The data =

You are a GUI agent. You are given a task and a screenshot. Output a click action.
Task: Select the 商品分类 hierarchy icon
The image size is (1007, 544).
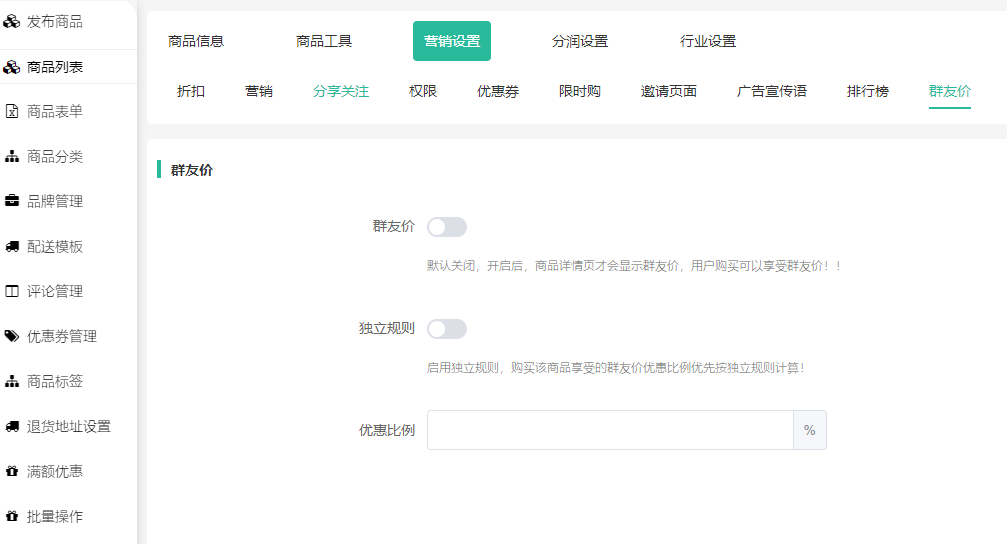[12, 157]
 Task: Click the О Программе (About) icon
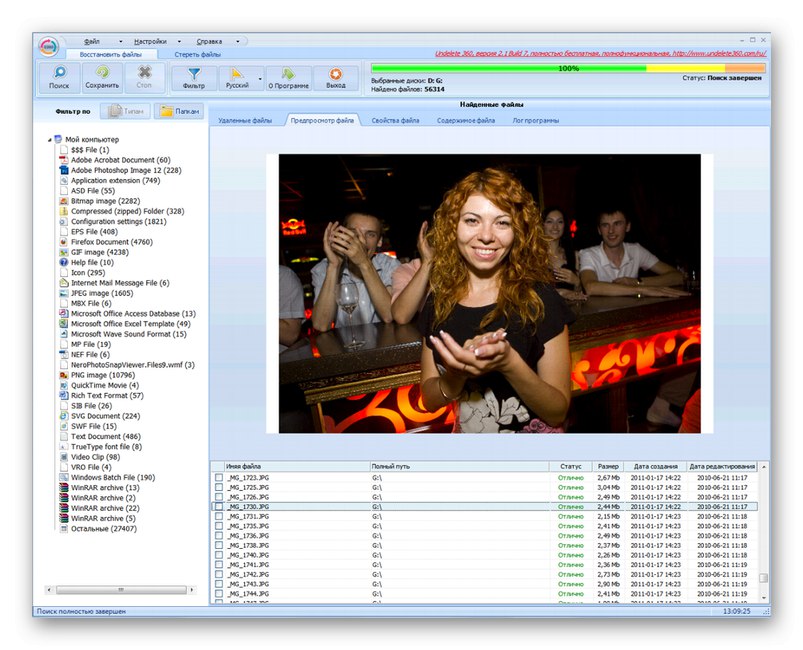coord(288,74)
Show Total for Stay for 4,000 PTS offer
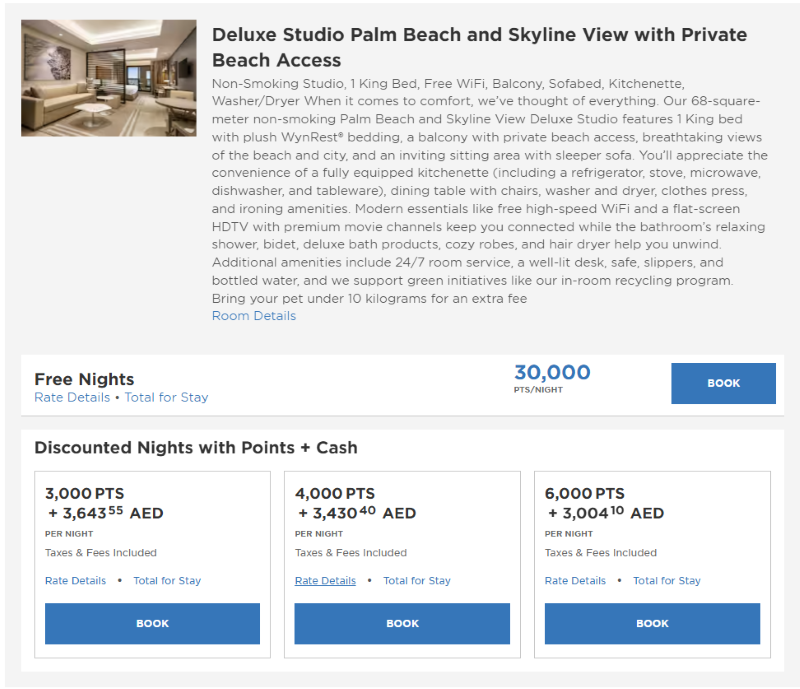The height and width of the screenshot is (689, 800). pos(417,581)
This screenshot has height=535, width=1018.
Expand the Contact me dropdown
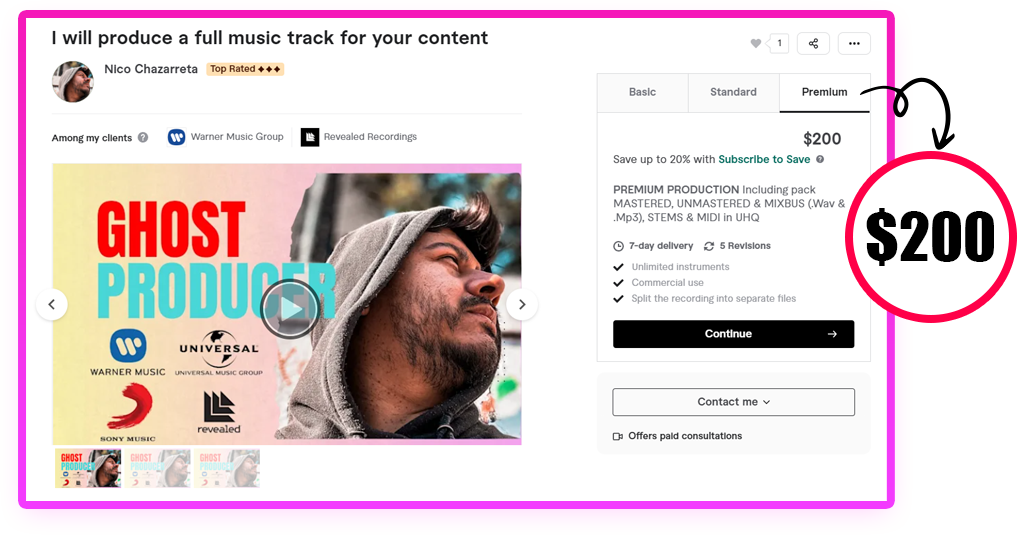733,402
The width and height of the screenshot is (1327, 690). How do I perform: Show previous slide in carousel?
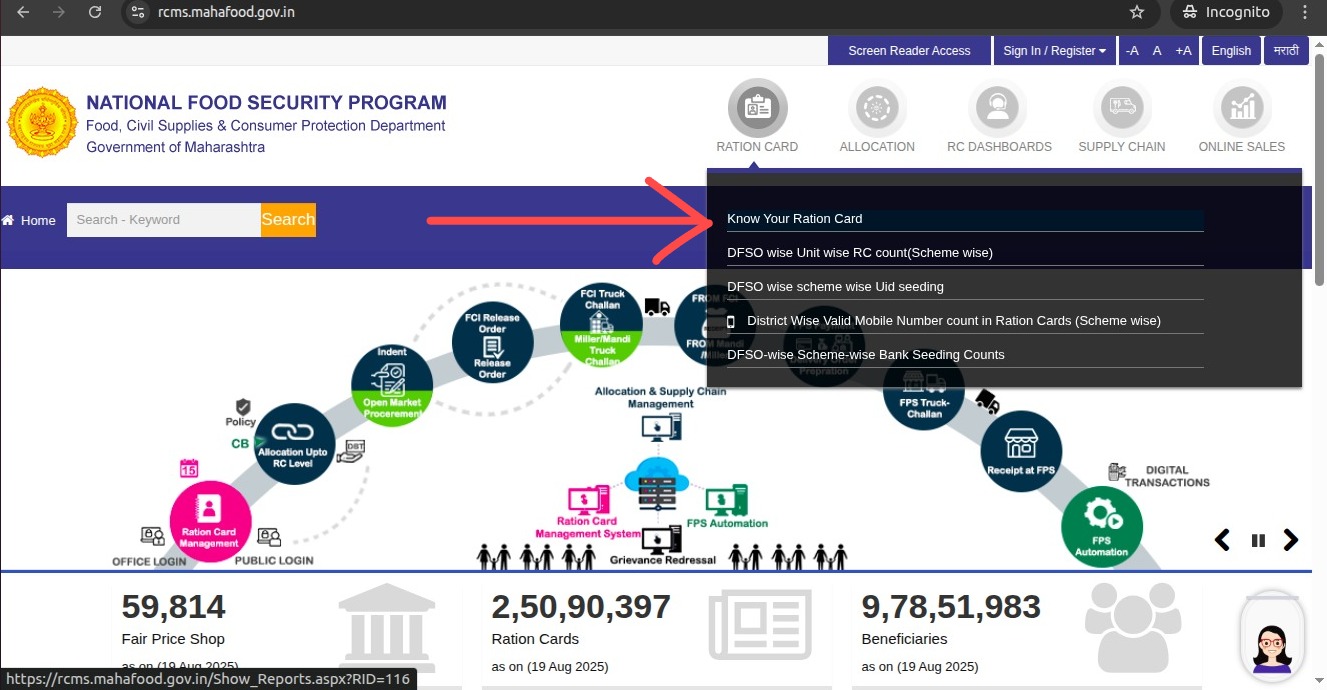point(1222,540)
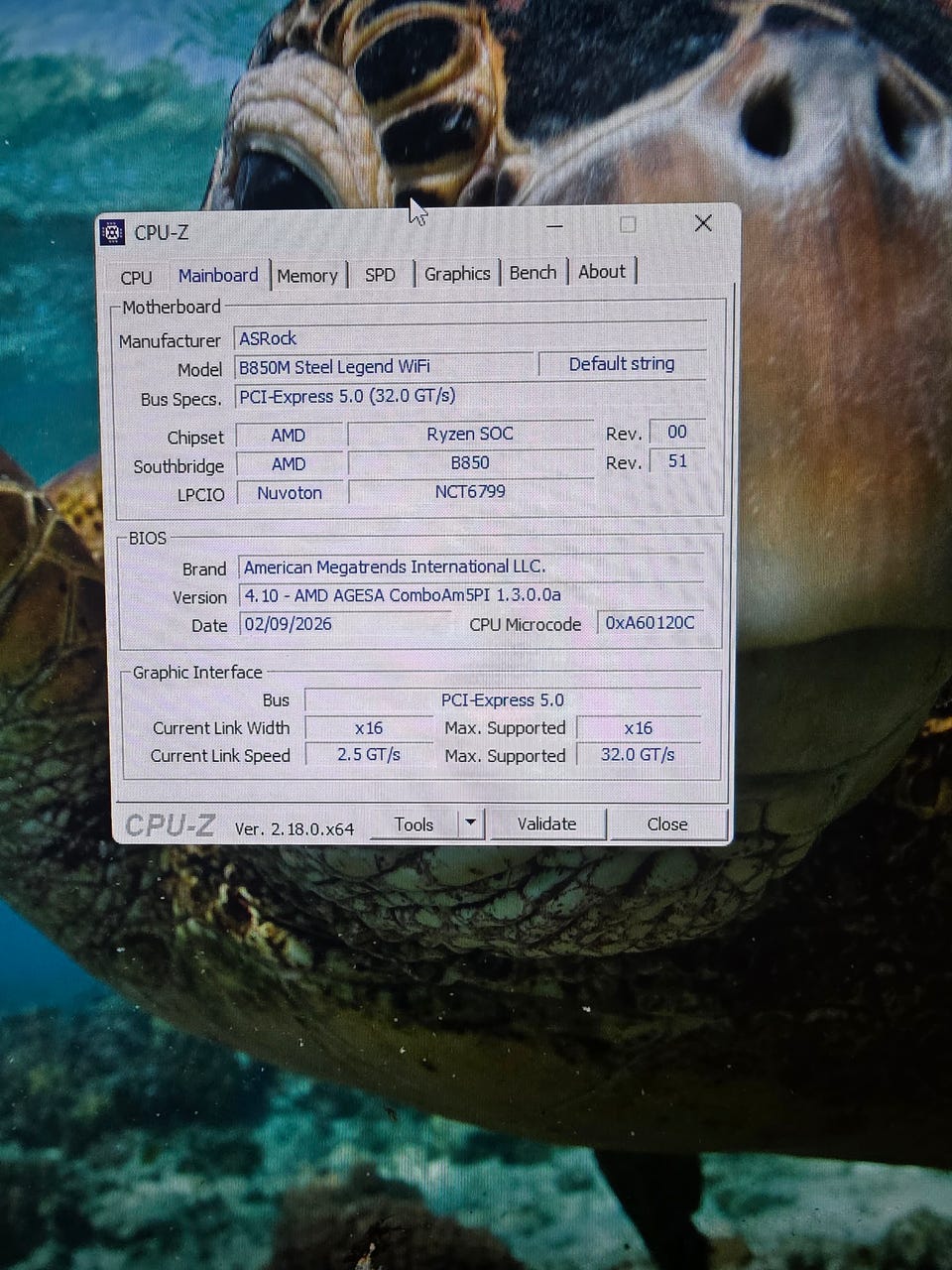Switch to the Memory tab

pyautogui.click(x=307, y=276)
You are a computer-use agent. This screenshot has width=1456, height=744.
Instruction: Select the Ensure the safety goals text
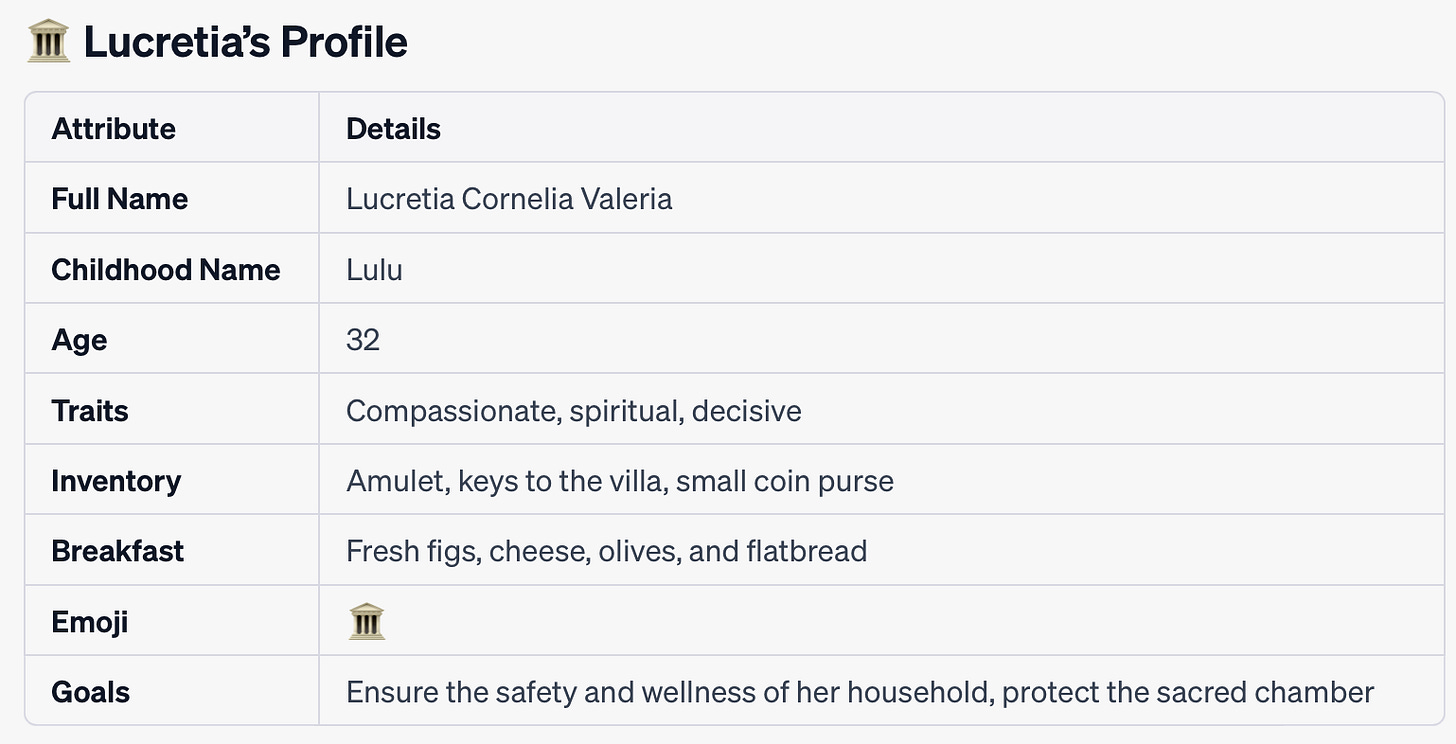click(x=860, y=692)
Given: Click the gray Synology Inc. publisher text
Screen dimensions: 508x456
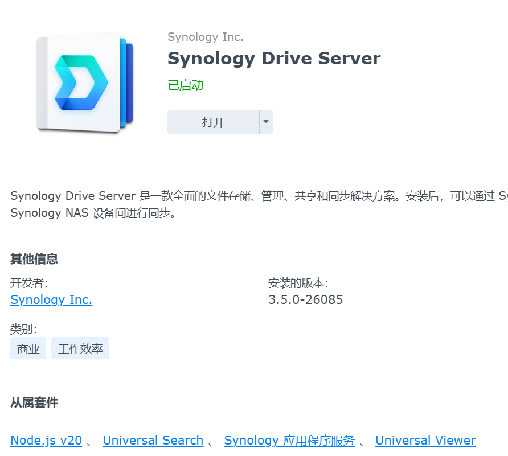Looking at the screenshot, I should [x=206, y=37].
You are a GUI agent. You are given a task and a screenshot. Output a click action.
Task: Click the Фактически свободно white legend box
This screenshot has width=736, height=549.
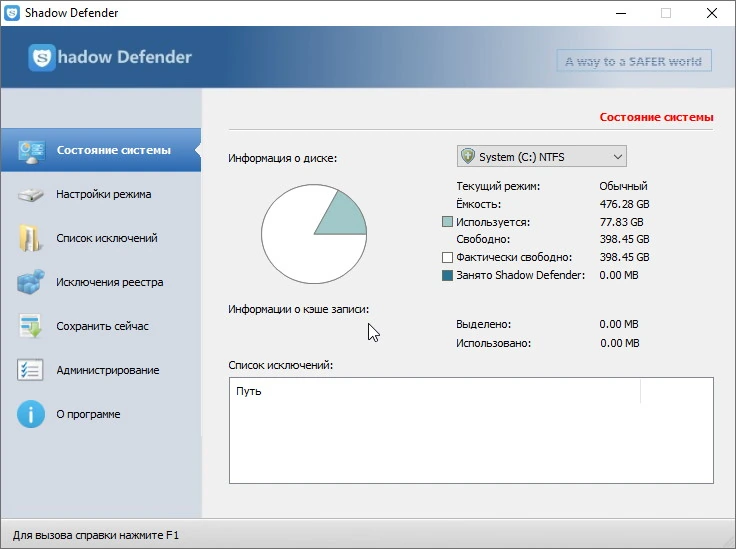click(x=447, y=257)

Problem statement = Exactly as written, give every entry again, but not the pictures.

Task solution =
You are a GUI agent. You are given a task and a screenshot. Output a click action.
Task: Select the 商品分类 hierarchy icon
The image size is (1007, 544).
[12, 157]
 Task: Click the О Программе (About) icon
coord(288,74)
Show Total for Stay for 4,000 PTS offer
The height and width of the screenshot is (689, 800). pos(417,581)
This screenshot has height=535, width=1018.
Expand the Contact me dropdown
733,402
The width and height of the screenshot is (1327, 690). How do I perform: Show previous slide in carousel?
point(1222,540)
Switch to the Memory tab

pyautogui.click(x=307, y=276)
You are a computer-use agent. This screenshot has width=1456, height=744.
Instruction: Select the Ensure the safety goals text
click(x=860, y=692)
Given: Click the gray Synology Inc. publisher text
Screen dimensions: 508x456
Looking at the screenshot, I should [x=206, y=37].
You are a GUI agent. You are given a task and a screenshot. Output a click action.
Task: Click the Фактически свободно white legend box
This screenshot has width=736, height=549.
click(x=447, y=257)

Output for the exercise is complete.